Identification of lithology, facies and depositional environment


Naturally radioactive elements tend to have a far greater concentration in shales than in other sedimentary lithologies, and therefore the total gamma-ray log and, in particular, the corrected gamma-ray log (HCGR and CGR) and the Th log are frequently used to derive a "shale volume" (see Ellis 1987 and Rider 1996). In addition, the shape of the

gamma log curve may be used to reconstruct downhole fluctuations in grain size, and infer changes in sedimentary facies: the standard approach is to interpret bell shaped gamma curves as a fining-upwards sequence and funnel shaped gamma curves as a coarsening-upward sequence (Serra & Sulpice 1975). However, these methods are only likely to be of use in simple sandstone/shale formations, and are subject to error when a significant proportion of the gamma ray radioactivity originates from the sand sized detrital fraction of the rock (see Heslop 1974 and Rider 1990). Gamma ray data may also be used to help interpret the environment of deposition.
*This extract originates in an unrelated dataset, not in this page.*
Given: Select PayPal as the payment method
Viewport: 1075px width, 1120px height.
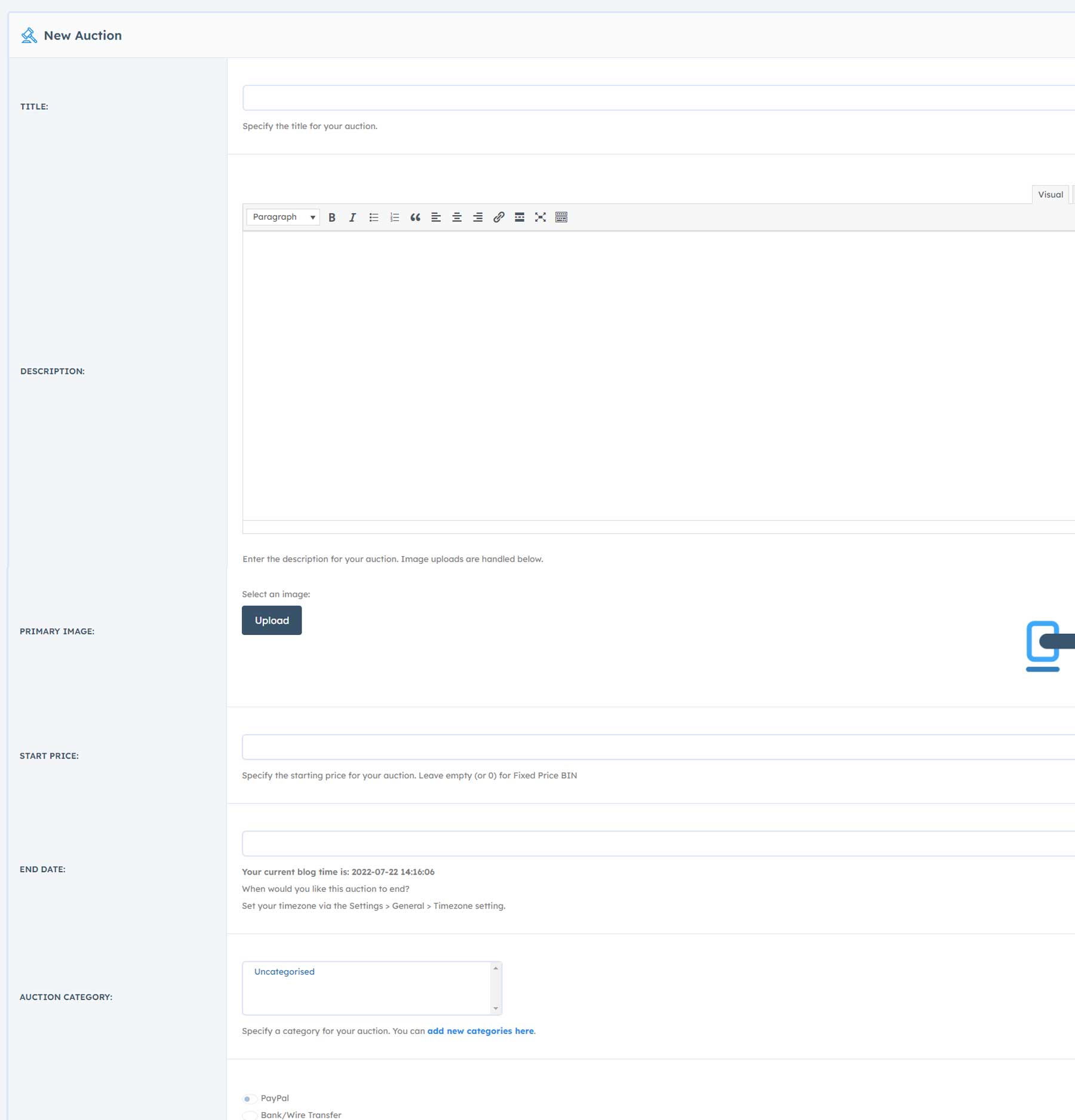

Unconformities can result in the accumulation of phosphatic nodules, which may be evident in the spectral gamma log as an anomalous spike in U. Increased U values, and in particular low Th/U ratios, may also be associated with marine condensed sequences (Myers & Wignall 1987). Doveton (1991) used Th/U ratios to estimate paleo-redox conditions at the time of deposition, which he used to identify generally transgressive and regressive intervals.

Mineralogy / Geochemistry
The concentrations of the three main radioactive elements in the formation can often be used to give an indication of the mineralogy and/or geochemistry. For example, high Th values may be associated with the presence of heavy minerals, particularly in channel sand deposits overlying an erosional unconformity. Increased Th values may also be associated with an increased input of terrigenous clays (Hassan et al. 1976) (Figure 2).

Figure 2: Spectral gamma-ray data from Hole 1124C, showing high Th values in a mudstone unit between 420-430 mbsf. Increases in U are frequently associated with the presence of organic matter. For example, particularly high U concentrations (>~5 ppm) and low Th/U ratios (<~2) occur in black shale deposits (Adams & Weaver 1958). In the Ocean Drilling Program, a correlation can often be observed between the U log and the total organic carbon values measured in the core (Figure 3)
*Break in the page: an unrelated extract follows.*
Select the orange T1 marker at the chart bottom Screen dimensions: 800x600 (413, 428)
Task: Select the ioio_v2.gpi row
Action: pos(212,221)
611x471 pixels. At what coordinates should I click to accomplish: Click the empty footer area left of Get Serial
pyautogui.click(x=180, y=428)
. Figure 3: Spectral gamma-ray data from Hole 1172D, showing high U values in an organic-bearing claystone unit between ~622-640 mbsf. In sandstones, high K values may be caused by the presence of potassium feldspars or micas (Humphreys & Lott 1990, Hurst 1990). Glauconite usually produces a very distinctive, almost diagnostic spike in the K log (Figure 4).

Figure 4: Spectral gamma-ray data from Hole 1171D, showing high K values due to the presence of glauconite. In ocean floor volcanics, K can become significantly enriched in secondary alteration minerals, which are typically found where the formation is more permeable and intense fluid-rock interactions can occur (Brewer et al. 1992). An example of this can be seen in ODP Hole 896A, where the lowest K values occur in relatively impermeable massive flows, whereas higher and more variable K concentrations can be correlated with the more permeable pillow lavas and breccias (Brewer et al, 1998). More quantitative attempts have been made to derive a mineralogy from the spectral gamma-ray log, which generally involve cross-plotting Th against K (Quirein 1982), PEFL against K (Schlumberger 1991), or PEFL against Th/K (Schlumberger 1991). However, the validity of these methods is questionable (Hurst 1990), and it is unlikely that they are applicable in a wide variety of sedimentary environments.

Cyclostratigraphic analysis
Spectral gamma-ray data can also be used for cyclostratigraphic analysis of the formation, to help identify the frequency of paleoceanographic and/or climatic change (Figure 5). Data acquired by the recently developed Lamont Multisensor Gamma ray

Tool will be particularly valuable for time series analysis, due to its very high resolution (~8 cm).

Figure 5: Spectral gamma-ray data (A) and preliminary spectral analysis (B and C) from 1170D. The power spectrum show the results of spectral analysis over the entire logged section (B) and the interval where the Th and K data show the most pronounced cyclicity (C).